| Exercise requirements |
Copy out the lines in the entries below word for word, starting at the line with "Switch to the Mapping tab" and running through the end of the entries, both ends included. Omit the pictures from your answer.

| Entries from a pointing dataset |
....................

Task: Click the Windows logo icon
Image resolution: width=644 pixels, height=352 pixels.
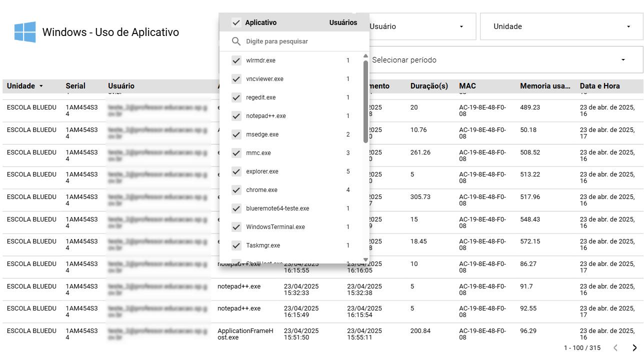Action: tap(25, 32)
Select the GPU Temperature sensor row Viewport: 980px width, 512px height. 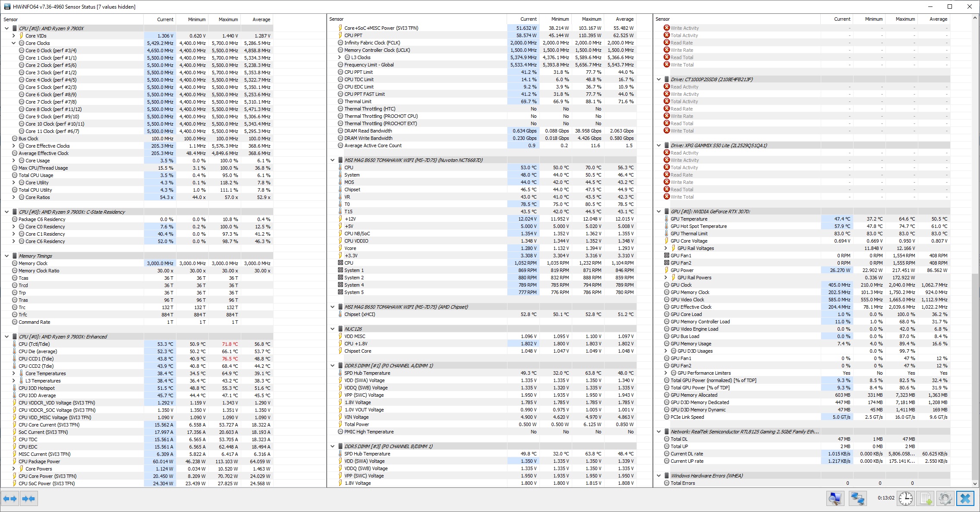click(x=689, y=219)
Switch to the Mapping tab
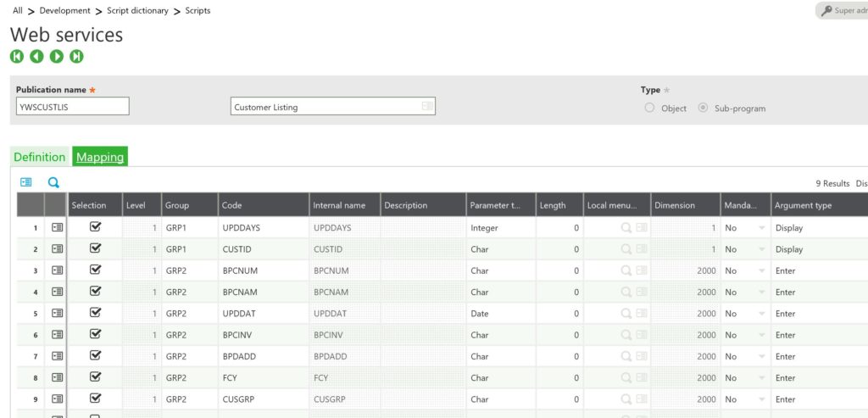Screen dimensions: 868x418 pos(100,157)
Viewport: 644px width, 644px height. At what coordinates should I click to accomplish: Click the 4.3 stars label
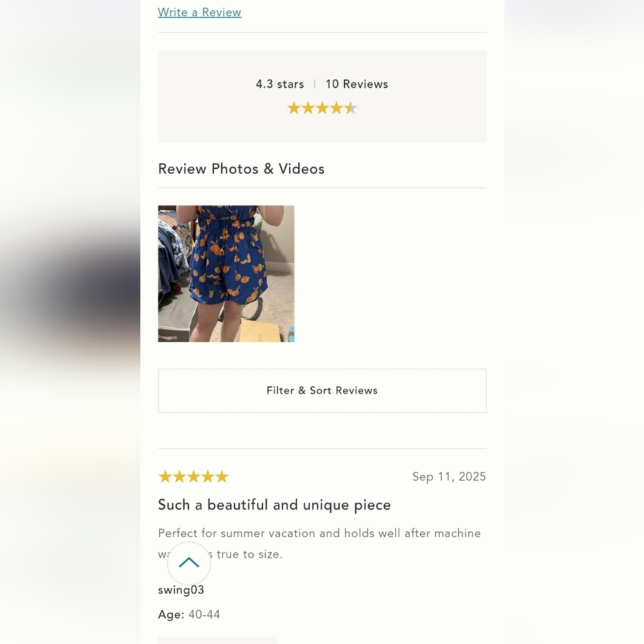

....................

| Output for this exercise |
Switch to the Mapping tab
Screen dimensions: 868x418 pos(100,157)
Viewport: 644px width, 644px height. At what coordinates should I click to accomplish: Click the 4.3 stars label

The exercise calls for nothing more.